Provided data:
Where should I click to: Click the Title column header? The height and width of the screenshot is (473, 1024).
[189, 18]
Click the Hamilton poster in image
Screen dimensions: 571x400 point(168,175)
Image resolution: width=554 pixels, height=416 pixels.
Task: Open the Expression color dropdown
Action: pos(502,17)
* * *
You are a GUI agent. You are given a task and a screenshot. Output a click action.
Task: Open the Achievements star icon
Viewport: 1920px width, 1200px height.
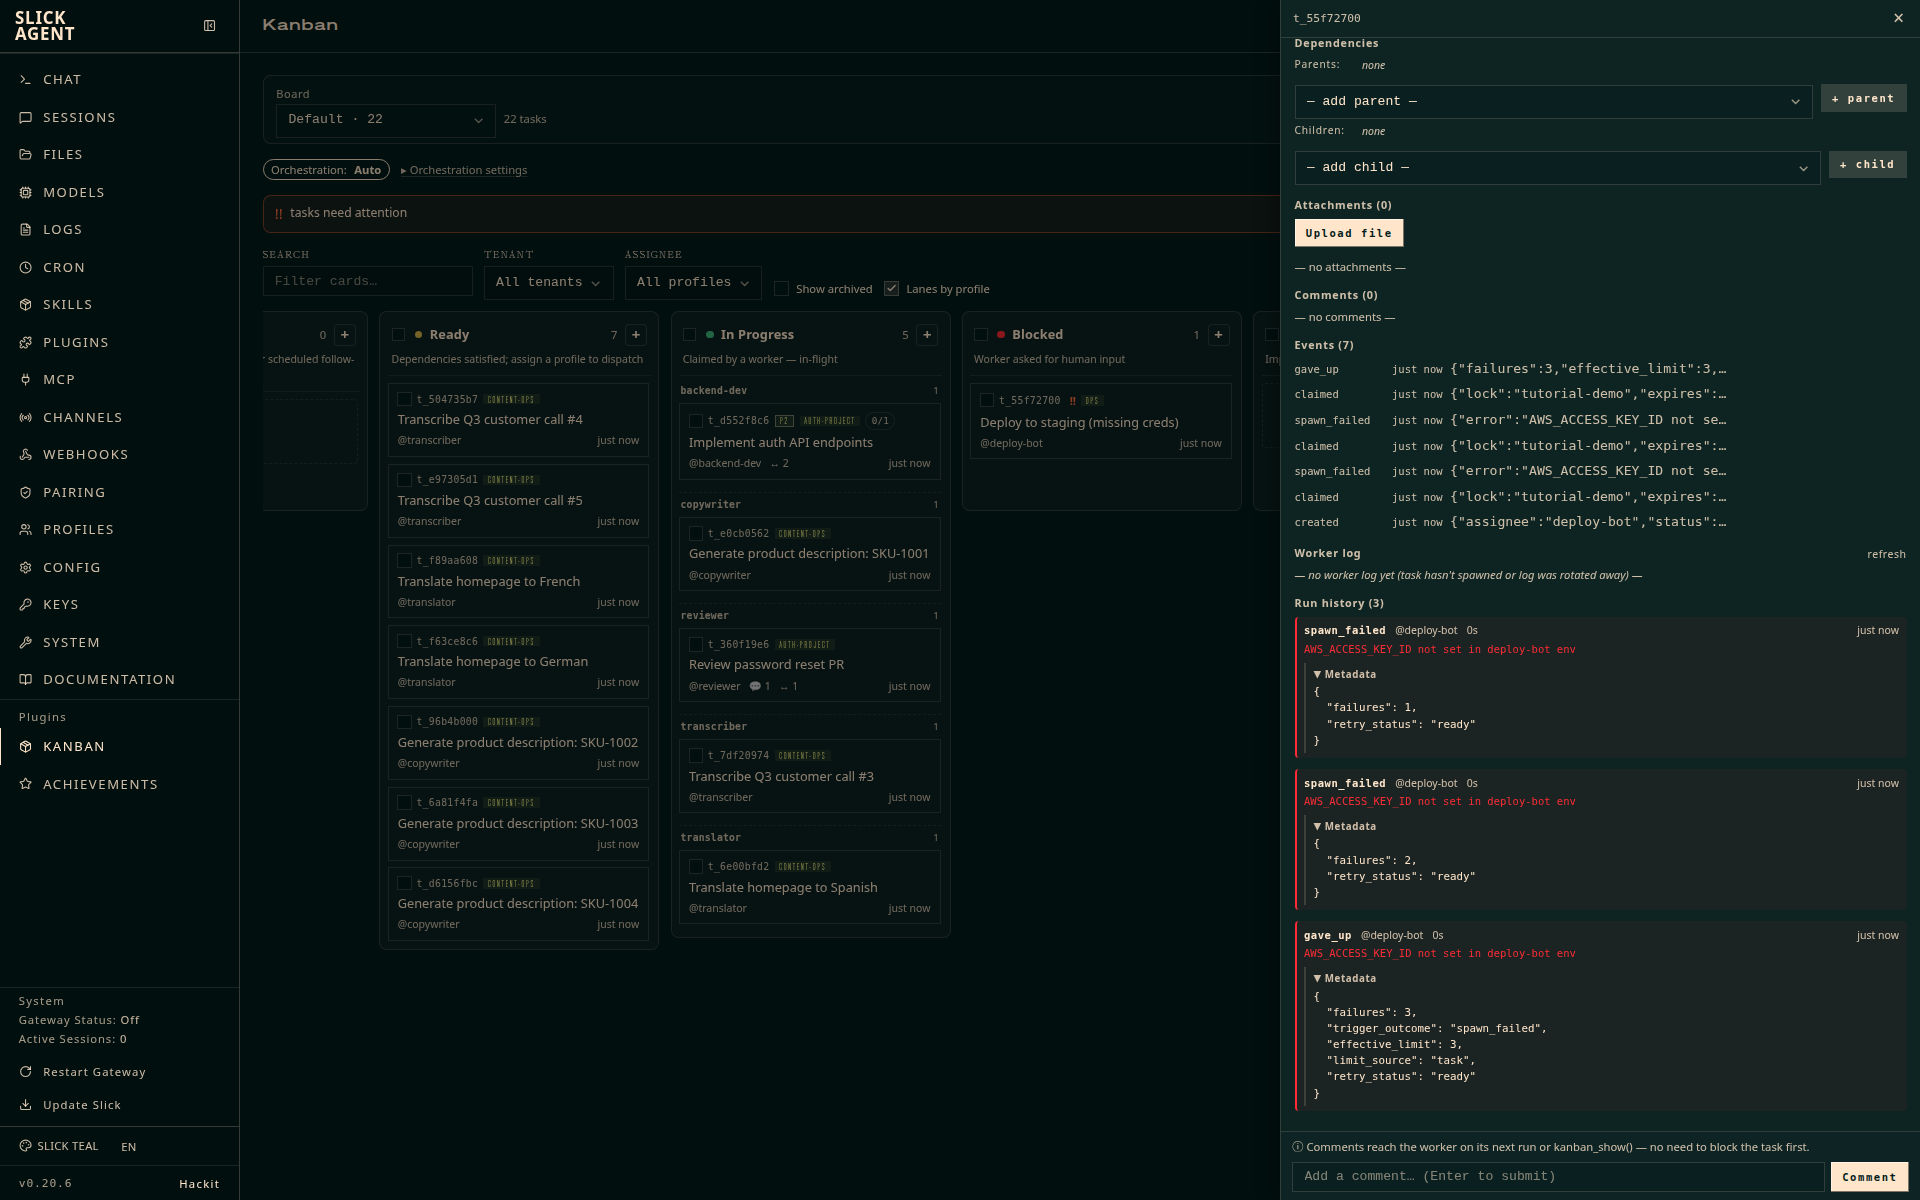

Task to complete: Please copy the lines above from the line with "You are a GUI" up to and including the line with "Viewport: 1920px width, 1200px height.", exactly as written and with nothing else.

Response below:
You are a GUI agent. You are given a task and a screenshot. Output a click action.
Task: Open the Achievements star icon
Viewport: 1920px width, 1200px height.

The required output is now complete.